Reduce your medical deductible and prepare for the unexpected

August 17, 2020

“Call to Health has a number of good incentives, starting with the goal of lowering one’s deductible. But then you want to go further and reach those next two levels. And the way to each of the levels takes one on a journey that is really good.”

– Robert Birch, Call to Health participant

When you participate in Call to Health* you can reduce your medical deductible for the following year. But what exactly is a deductible and why is it important to take steps to reduce yours?

The deductible is a specified dollar amount you pay each year for certain covered services before the Medical Plan begins to pay benefits. Your deductible amount varies depending on which medical plan option you’re enrolled in and whether you enroll any family members. The deductible for PPO participants, for example, is based on effective salary, while those enrolled in the EPO or HDHP pay a set amount.

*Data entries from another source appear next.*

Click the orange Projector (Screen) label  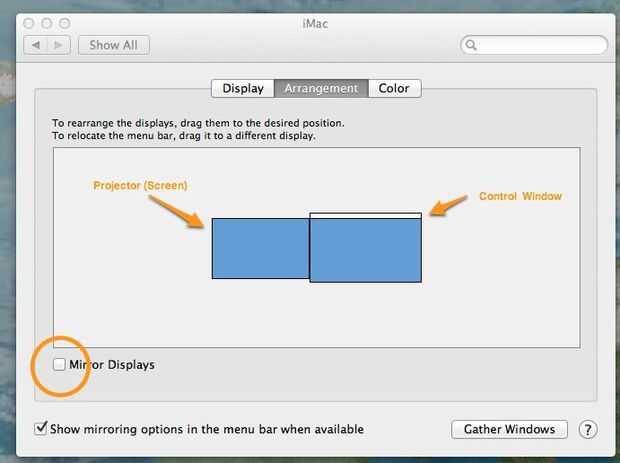(140, 185)
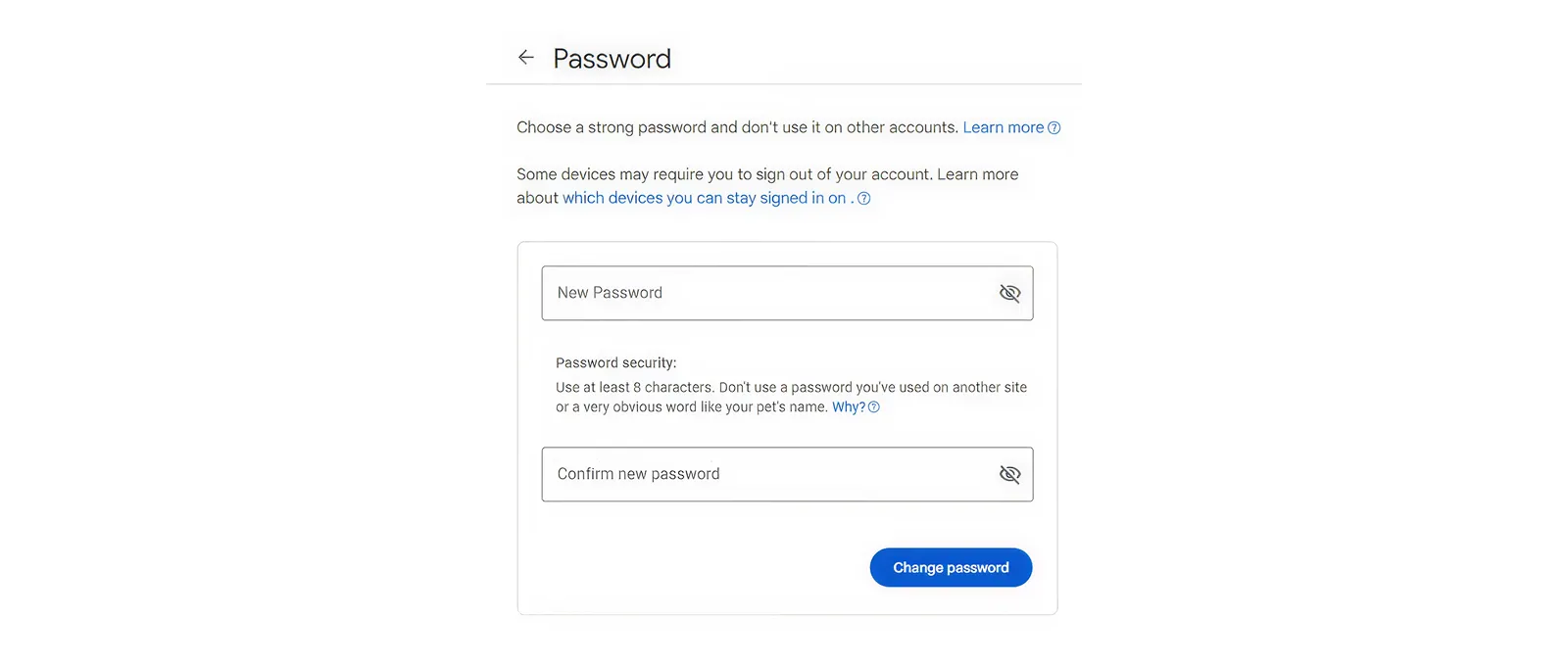Click the Use at least 8 characters hint
The image size is (1568, 666).
791,397
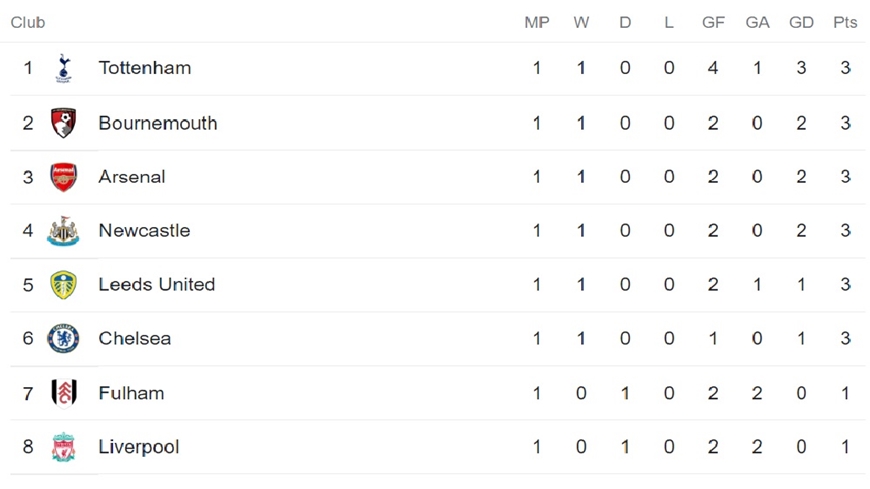Click the Pts column header
The image size is (870, 489).
pyautogui.click(x=845, y=22)
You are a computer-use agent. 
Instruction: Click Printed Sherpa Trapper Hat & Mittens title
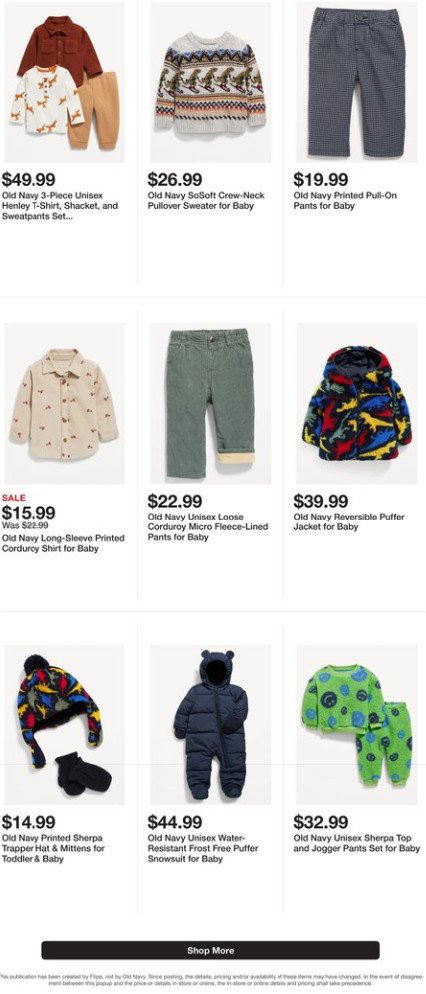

Preparing for the unexpected

If offered by your employer, tax-advantaged accounts, such as a healthcare flexible spending account (FSA) or a health savings account (HSA), can be used to help offset your deductible and other eligible healthcare expenses you pay out of pocket.

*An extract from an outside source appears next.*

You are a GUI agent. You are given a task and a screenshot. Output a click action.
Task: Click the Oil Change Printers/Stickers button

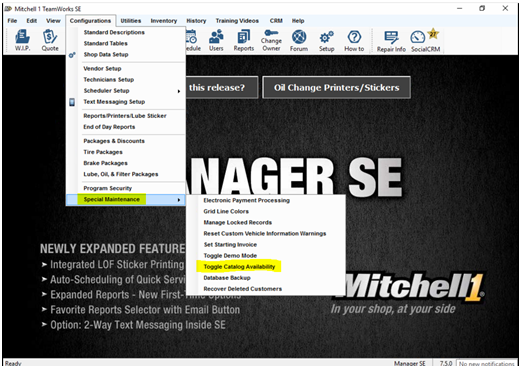point(336,87)
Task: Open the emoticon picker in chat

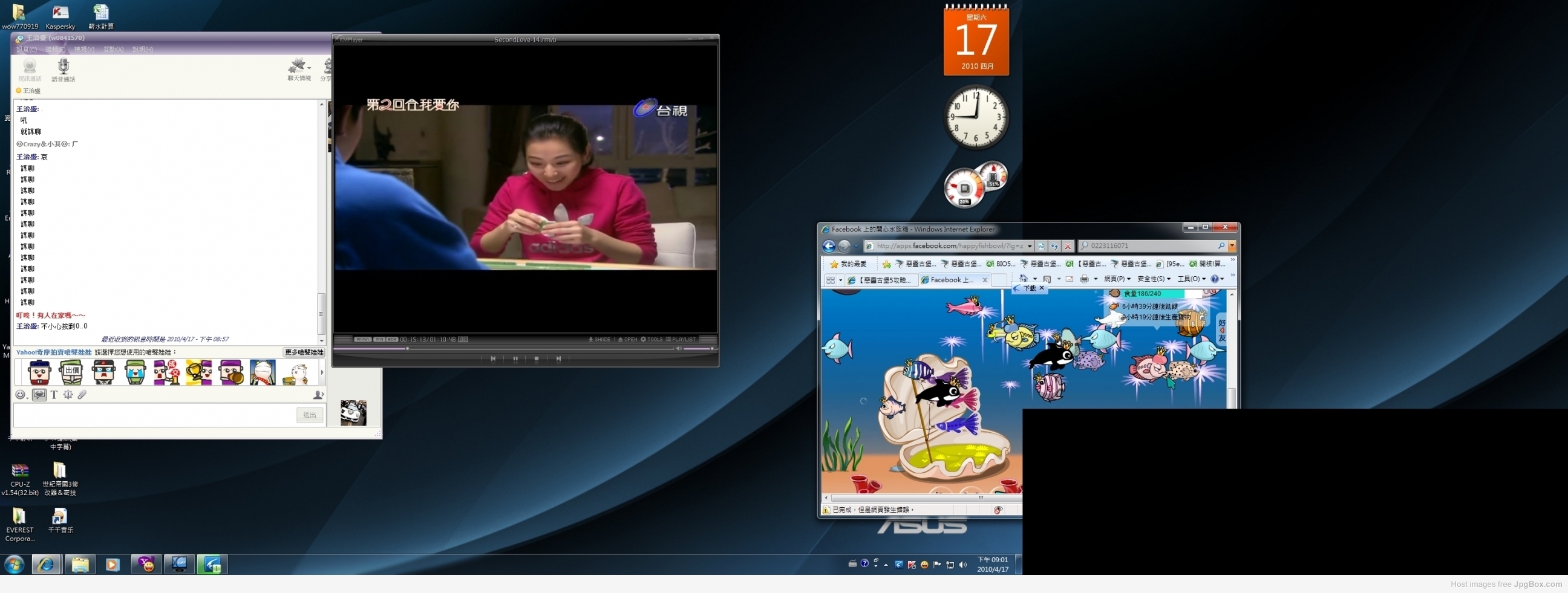Action: point(20,395)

If you use few medical services other than preventive care, you may not give much thought to your deductible. Even if you see your doctor regularly throughout the year, if you’re enrolled in the PPO or EPO, you pay a flat dollar copay with no deductible for office visits, so your expenses may never reach the deductible in a given year.

But what if you or a covered family member had an unexpected illness requiring hospitalization or were injured and rushed to the emergency room? Regardless of which medical option you’re enrolled in, you must first pay the annual deductible before the plan pays benefits for inpatient hospital admissions, outpatient hospital services, and emergency room care, as well as many other types of covered expenses.

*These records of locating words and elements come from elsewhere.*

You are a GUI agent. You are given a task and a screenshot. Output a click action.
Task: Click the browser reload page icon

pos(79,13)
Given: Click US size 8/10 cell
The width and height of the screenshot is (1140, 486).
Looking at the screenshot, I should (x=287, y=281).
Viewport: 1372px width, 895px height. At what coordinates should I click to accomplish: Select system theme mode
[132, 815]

Those costs can add up quickly. According to a Health Care Cost Institute report, the average cost for an emergency room visit in 2017 was $1,389. That doesn’t include follow-up care or related services from doctors who bill for their services separately from the hospital. Before the plan would pay benefits, you would need to pay for these expenses out of your pocket until your covered out-of-pocket costs reached the deductible amount.

Save on 2021 medical deductibles

Learn what some common Medical Plan terms mean while you earn Call to Health points. Log on to the Call to Health website and complete the Understanding Medical Plan Terms video challenge to earn 20 points.

When you complete Call to Health* Level 1 by November 13, 2020, your individual and/or family medical deductibles will be reduced by as much as one-third for 2021. The potential savings are significant: $220 or more if you’re in the PPO, at least $500 if you’re in the EPO, and at least $750 if you’re in the HDHP. That means more money in your pocket if you or your covered spouse or child is sick or injured.

Don’t miss this opportunity to save on your deductible next year and lower your potential out-of-pocket costs for care. Get started today.

*Call to Health is available to employees and their spouses with medical coverage through the Board of Pensions; it is not available to members enrolled in Triple-S, GeoBlue, or the Medicare Supplement Plan.